Il termine ordinario di prescrizione è decennale, ma l’art. 2946 c.c. fa salvi i casi in cui la legge disponga diversamente. Fanno eccezione, ad esempio, i crediti di lavoro in quanto il codice civile prevede un termine di prescrizione di 5 anni per
- tutto ciò che deve pagarsi periodicamente ad anno o in termini più brevi (art. 2948, comma 1, n. 4);
- le indennità spettanti per la cessazione del rapporto di lavoro (art. 2948, comma 1, n. 5).
Da quando decorre il termine di prescrizione?
La decorrenza della prescrizione è disciplinata dall’art. 2935 c.c. secondo cui «la prescrizione comincia a decorrere dal giorno in cui il diritto può essere fatto valere», principio che – applicato ai crediti di lavoro – implica la decorrenza della prescrizione dal momento in cui matura il diritto a ogni singola prestazione salariale e, dunque, anche durante il rapporto di lavoro.

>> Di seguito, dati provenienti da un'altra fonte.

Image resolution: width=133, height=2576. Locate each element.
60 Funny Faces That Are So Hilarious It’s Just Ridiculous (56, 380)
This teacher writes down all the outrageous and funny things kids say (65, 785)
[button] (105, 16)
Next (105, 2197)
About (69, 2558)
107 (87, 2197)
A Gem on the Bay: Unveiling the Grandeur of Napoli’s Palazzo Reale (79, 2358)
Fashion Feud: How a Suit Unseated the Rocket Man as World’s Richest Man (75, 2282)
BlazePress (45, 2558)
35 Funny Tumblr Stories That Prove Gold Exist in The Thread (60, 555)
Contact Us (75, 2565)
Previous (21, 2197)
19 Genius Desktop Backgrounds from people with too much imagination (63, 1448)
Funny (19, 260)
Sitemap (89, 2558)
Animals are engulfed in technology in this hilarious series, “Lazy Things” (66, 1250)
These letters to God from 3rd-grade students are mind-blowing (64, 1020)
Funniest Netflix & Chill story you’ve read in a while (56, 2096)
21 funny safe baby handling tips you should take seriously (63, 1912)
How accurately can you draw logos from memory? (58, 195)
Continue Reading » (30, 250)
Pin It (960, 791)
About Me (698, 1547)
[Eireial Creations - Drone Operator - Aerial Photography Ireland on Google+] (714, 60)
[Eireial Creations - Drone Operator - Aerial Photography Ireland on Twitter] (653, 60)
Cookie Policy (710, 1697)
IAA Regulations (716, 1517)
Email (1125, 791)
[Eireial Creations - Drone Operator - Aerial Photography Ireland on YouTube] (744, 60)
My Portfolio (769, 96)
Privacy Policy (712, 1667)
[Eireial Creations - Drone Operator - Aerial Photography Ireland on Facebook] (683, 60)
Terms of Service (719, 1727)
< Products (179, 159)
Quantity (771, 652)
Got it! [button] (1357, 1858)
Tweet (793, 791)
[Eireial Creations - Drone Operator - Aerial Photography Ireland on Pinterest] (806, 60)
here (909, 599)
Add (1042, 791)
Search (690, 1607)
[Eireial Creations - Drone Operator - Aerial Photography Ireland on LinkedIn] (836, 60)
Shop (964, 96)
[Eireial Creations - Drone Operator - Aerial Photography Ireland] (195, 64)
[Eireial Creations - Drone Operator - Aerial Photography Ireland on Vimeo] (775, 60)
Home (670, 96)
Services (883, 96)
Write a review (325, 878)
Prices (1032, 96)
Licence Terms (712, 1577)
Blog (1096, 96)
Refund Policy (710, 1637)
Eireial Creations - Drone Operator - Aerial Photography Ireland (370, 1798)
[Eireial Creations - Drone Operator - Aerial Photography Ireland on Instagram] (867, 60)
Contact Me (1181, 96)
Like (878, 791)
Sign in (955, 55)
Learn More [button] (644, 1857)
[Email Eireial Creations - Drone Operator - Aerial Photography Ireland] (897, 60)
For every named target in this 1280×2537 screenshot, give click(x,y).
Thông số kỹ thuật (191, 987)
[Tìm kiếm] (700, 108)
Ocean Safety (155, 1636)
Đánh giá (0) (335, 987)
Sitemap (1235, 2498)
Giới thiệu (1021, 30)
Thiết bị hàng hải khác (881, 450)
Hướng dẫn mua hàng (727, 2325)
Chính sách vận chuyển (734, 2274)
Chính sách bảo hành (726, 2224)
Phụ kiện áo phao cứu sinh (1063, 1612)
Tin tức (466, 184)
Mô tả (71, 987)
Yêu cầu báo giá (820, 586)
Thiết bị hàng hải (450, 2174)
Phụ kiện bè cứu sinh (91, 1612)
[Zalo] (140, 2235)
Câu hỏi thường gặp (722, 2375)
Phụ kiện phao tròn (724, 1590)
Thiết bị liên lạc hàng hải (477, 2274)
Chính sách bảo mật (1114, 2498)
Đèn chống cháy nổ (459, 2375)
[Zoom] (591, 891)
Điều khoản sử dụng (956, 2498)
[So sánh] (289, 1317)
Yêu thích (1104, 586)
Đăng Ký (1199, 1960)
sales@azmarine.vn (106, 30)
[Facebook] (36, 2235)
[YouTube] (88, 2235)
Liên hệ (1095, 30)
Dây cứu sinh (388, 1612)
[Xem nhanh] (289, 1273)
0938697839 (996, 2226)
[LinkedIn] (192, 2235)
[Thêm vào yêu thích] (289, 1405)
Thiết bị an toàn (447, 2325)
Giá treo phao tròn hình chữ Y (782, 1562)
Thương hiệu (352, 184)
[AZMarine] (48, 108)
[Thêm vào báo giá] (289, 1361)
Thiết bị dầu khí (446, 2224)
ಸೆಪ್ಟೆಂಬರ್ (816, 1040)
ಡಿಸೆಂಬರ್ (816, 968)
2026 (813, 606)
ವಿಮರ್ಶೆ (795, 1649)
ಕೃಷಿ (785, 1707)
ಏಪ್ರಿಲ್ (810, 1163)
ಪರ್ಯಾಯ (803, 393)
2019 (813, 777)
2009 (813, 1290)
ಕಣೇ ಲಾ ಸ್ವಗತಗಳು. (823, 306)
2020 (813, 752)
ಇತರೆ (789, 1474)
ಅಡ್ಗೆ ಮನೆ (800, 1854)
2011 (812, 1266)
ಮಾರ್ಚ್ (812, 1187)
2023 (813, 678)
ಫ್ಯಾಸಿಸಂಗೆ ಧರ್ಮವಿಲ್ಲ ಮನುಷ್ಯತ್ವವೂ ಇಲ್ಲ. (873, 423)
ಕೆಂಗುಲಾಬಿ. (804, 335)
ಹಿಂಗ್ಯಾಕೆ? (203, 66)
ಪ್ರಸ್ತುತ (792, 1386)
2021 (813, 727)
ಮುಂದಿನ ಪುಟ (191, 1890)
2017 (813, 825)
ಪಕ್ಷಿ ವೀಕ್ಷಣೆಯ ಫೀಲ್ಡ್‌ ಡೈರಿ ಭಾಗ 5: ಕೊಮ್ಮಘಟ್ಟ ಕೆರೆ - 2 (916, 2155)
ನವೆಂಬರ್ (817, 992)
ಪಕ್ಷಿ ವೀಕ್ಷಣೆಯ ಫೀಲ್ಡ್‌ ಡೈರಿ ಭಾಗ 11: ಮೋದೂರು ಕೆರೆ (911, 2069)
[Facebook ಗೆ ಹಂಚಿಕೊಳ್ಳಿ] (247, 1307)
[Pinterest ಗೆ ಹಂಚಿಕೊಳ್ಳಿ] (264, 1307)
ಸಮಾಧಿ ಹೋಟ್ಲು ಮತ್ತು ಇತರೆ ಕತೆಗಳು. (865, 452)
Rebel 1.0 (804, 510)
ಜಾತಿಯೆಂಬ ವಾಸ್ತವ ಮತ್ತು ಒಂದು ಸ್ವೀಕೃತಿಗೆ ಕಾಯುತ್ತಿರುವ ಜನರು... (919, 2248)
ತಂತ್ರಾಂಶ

Tuttavia, la giurisprudenza ha ritenuto che la peculiarità del rapporto di lavoro incida sull’applicazione dell’art. 2935 c.c.: la situazione psicologica del dipendente, contraente più debole interessato alla conservazione del posto di lavoro e condizionato dal timore del licenziamento, gli impedisce di sentirsi “libero” di far valere i propri crediti retributivi in costanza di rapporto.
È questo il presupposto di una storica sentenza della Corte costituzionale degli anni ’60 che dichiarò costituzionalmente illegittima – per contrasto con l’art. 36 Cost. – la decorrenza durante il rapporto di lavoro della prescrizione del diritto alla retribuzione (C. cost. 63/1966).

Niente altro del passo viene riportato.